Thursday, September 27, 2012
Adam Greenberg to get 2nd chance
By Willie Weinbaum Special to ESPN.com
If F. Scott Fitzgerald had envisioned Adam Greenberg, he might never have said, "There are no second acts in American lives."
Seven years, two months and 24 days after Greenberg's major league career began and seemed over on just one pitch, the now-31-year-old outfielder is to get another plate appearance on Tuesday, thanks to the Miami Marlins and a long-shot national campaign initiated by an imaginative fan on a lark.
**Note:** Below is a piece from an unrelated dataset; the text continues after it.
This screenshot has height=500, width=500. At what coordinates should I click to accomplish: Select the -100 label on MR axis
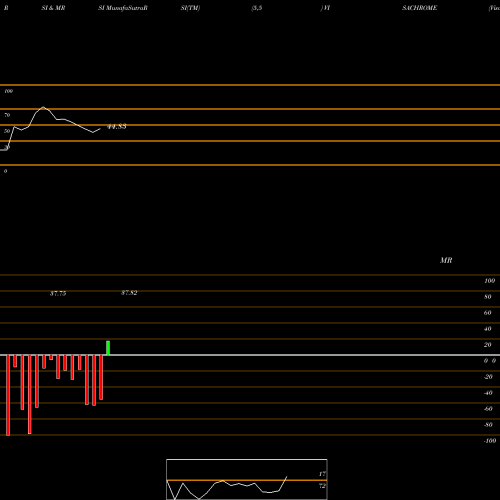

Adam Greenberg faces Valerio de los Santos on July 9, 2005. Greenberg was felled by a pitch to the head in his only major league at-bat to date.
"I'm ready," Greenberg said on the NBC "Today" show Thursday, holding back tears as David Samson, general manager of the last-place Marlins, offered him a one-day contract.
The Marlins received approval from MLB commissioner Bud Selig to give Greenberg a plate appearance next week. Miami will host the New York Mets, who are scheduled to start knuckleballer R.A. Dickey.
Greenberg told ESPN by phone after his "Today" appearance that he found out about the Marlins' plans after 11 p.m. Sunday, following Team Israel's loss to Spain in qualifying competition for the World Baseball Classic. Greenberg saw brief action with Team Israel.
"More than anything," Greenberg said, "the Marlins deserve the attention for this. They didn't do it for publicity.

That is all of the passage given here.